It is, therefore, the object of the present invention to provide a method and apparatus for carrying out such method that permits dividing a driven stack of flexible workpieces, such as face towels, paper hand towels and the like, such towels being interfolded with one another in a zigzag manner, into partial stacks, and to unload such partial stacks, for example, on a depositing table or directly into a packaging machine.
The above object is accomplished in accordance with the present invention by a method and apparatus which performs the following steps:
(a) detection of a marking provided on the endless stack of workpieces and the generation of a control pulse;
(b) separation of the stack within the zone of the marking;
(c) acceleration of the partial stack disposed in front of the separating gap in the direction of motion, to a higher speed than that of the remaining stack; and
(d) discharge of the partial stack.
The steps indicated above permit automation of the entire process of forming and discharging partial stacks of such interfolded workpieces and thus the savings of the above indicated high labor costs.

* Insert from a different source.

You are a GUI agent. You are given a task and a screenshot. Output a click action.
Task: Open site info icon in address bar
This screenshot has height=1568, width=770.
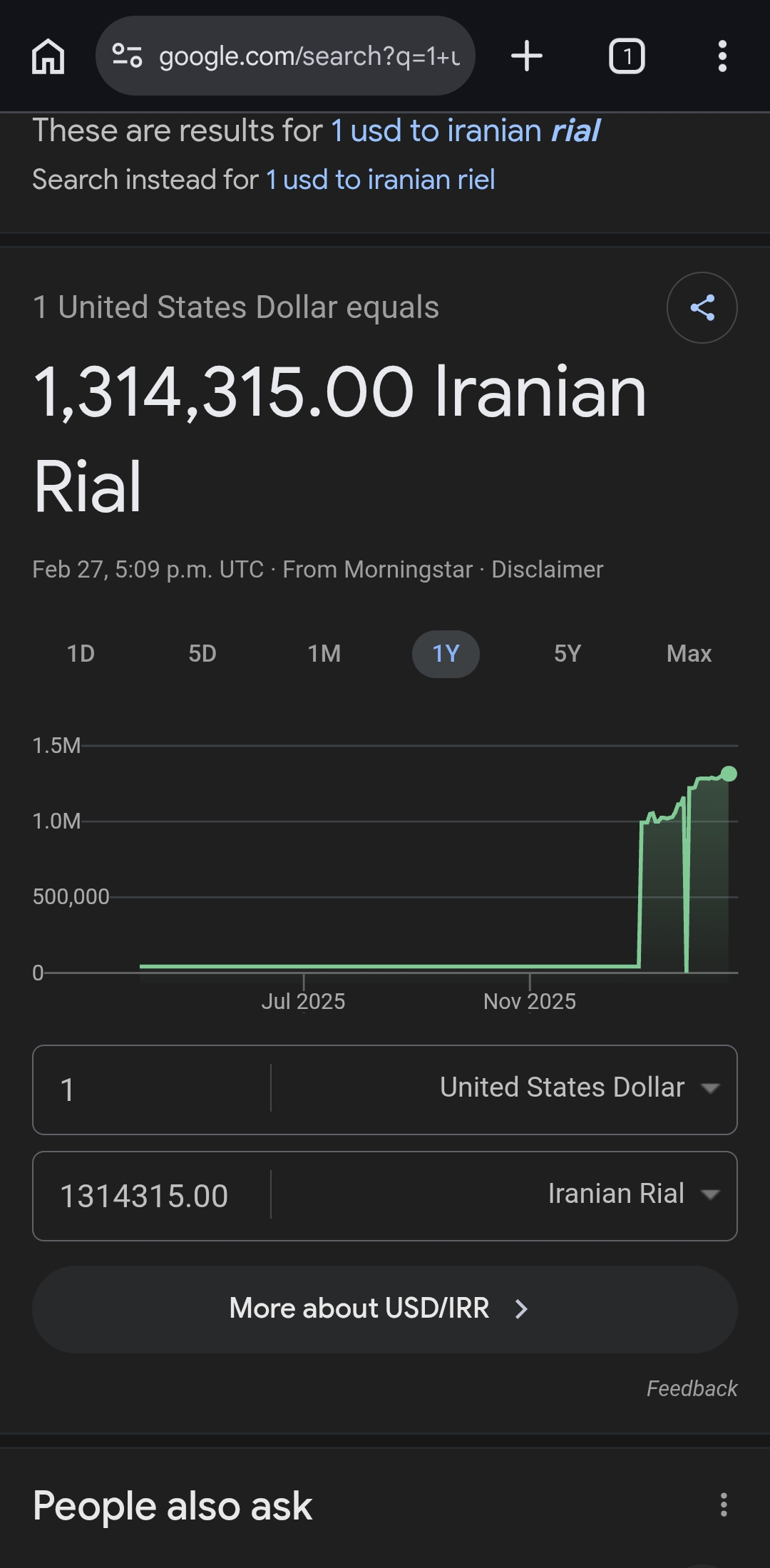[x=128, y=56]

Furthermore, accurate aiming and reliability are accomplished by spatially combining the detector and the separating tool and the nearly inertia-free reaction of these elements to each marking, such that the result is that the towels forming a partial stack are present in the exact unit numbers corresponding to the predetermined number.
The apparatus for carrying out the method according to the present invention comprises means for detecting a marking provided on the stack; means for separating a partial stack from the total stack; and means for unloading and depositing a partial stack. The means for detecting a marking provided on the stack is a detector reacting to optical signals; the means for separating a partial stack from the total stack is a separating blade designed for pivotal movement and lifting; and the means for unloading and depositing a partial stack comprises swinging and lifting forks which, in cooperation with transport forks, operate on a depositing table equipped with a retention device.
Other objects and features of the present invention will become apparent from the following detailed description considered in connection with the accompanying drawings. It is to be understood, however, that the drawings are designed as an illustration only and not as a definition of the limits of the invention.
In the drawings, wherein similar reference characters denote similar elements throughout the several views:
FIG. 1 is a schematic side view of a machine for producing towels interfolded with one another in a zigzag manner;
FIG. 2 is an enlarged view of a portion of the machine shown in FIG. 1, showing the means for dividing a stack into partial stacks shown in FIG. 1;
FIG. 3 is an enlarged side view of a separating blade;
FIGS. 4A to 4N and 4P to FIG. 4S are schematic representations of the motions of the apparatus for forming the partial stacks, such motions being divided into nine steps each being shown in plan view and in elevational view;
FIG. 5 is a side view of the device for turning over the top sheet of the stack; and
FIG. 6 is a top view of the device shown in FIG. 5.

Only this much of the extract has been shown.